Description of the task:
Only the lines from the one containing "Instruction: Click the green" to the end of the listing below are wanted, repeated exactly.

Available data:
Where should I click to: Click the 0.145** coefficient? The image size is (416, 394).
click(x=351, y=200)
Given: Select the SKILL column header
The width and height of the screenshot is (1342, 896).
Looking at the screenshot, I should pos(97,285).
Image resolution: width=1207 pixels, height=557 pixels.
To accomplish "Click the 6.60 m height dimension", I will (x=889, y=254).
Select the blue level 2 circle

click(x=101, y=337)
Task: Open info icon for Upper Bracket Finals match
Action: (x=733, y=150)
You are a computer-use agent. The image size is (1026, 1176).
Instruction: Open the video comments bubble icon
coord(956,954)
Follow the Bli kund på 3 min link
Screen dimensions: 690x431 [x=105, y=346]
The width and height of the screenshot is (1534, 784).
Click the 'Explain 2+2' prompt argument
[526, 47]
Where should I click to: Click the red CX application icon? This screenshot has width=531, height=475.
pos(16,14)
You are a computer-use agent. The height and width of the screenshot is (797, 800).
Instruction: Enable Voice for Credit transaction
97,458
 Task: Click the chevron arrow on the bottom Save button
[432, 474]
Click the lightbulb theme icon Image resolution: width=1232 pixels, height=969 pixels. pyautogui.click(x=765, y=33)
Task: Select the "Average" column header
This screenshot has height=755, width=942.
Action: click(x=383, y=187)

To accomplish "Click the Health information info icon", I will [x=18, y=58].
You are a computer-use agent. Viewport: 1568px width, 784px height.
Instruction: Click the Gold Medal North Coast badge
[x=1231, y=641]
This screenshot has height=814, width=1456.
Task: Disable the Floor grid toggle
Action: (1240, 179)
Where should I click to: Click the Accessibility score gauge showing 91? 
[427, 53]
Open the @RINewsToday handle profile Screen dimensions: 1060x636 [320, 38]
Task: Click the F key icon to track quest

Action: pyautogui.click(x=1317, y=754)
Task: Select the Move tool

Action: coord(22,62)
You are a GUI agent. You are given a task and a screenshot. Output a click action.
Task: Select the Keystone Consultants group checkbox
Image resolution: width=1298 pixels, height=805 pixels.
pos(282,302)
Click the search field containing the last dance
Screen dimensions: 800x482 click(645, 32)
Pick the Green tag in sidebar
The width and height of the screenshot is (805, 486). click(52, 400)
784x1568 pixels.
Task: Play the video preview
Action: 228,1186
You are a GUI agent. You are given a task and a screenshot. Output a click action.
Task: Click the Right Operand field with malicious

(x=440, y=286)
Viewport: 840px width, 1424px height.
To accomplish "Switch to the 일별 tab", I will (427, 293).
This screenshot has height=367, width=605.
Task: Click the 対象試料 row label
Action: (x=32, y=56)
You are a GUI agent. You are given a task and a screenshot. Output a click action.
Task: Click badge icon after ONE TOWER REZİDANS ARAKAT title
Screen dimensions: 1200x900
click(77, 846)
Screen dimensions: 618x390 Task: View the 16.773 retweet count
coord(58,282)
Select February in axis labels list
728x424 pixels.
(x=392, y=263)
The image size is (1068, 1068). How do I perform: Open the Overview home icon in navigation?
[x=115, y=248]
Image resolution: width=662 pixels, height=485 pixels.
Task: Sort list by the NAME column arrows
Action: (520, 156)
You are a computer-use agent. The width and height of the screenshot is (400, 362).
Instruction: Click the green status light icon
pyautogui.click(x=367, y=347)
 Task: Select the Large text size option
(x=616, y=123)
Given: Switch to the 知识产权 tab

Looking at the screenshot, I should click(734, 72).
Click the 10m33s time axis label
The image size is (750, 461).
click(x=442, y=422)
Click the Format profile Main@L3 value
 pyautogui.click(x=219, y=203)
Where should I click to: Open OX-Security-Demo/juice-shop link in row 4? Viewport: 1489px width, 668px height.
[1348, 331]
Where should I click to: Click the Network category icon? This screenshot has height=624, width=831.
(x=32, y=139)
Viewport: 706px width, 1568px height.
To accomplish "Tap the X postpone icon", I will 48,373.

Final answer:
Instruction: Click the green status light icon
pyautogui.click(x=367, y=347)
 Task: Select the Large text size option
(x=616, y=123)
Given: Switch to the 知识产权 tab

Looking at the screenshot, I should click(734, 72).
Click the 10m33s time axis label
The image size is (750, 461).
click(x=442, y=422)
Click the Format profile Main@L3 value
 pyautogui.click(x=219, y=203)
Where should I click to: Open OX-Security-Demo/juice-shop link in row 4? Viewport: 1489px width, 668px height.
[1348, 331]
Where should I click to: Click the Network category icon? This screenshot has height=624, width=831.
(x=32, y=139)
Viewport: 706px width, 1568px height.
To accomplish "Tap the X postpone icon", I will 48,373.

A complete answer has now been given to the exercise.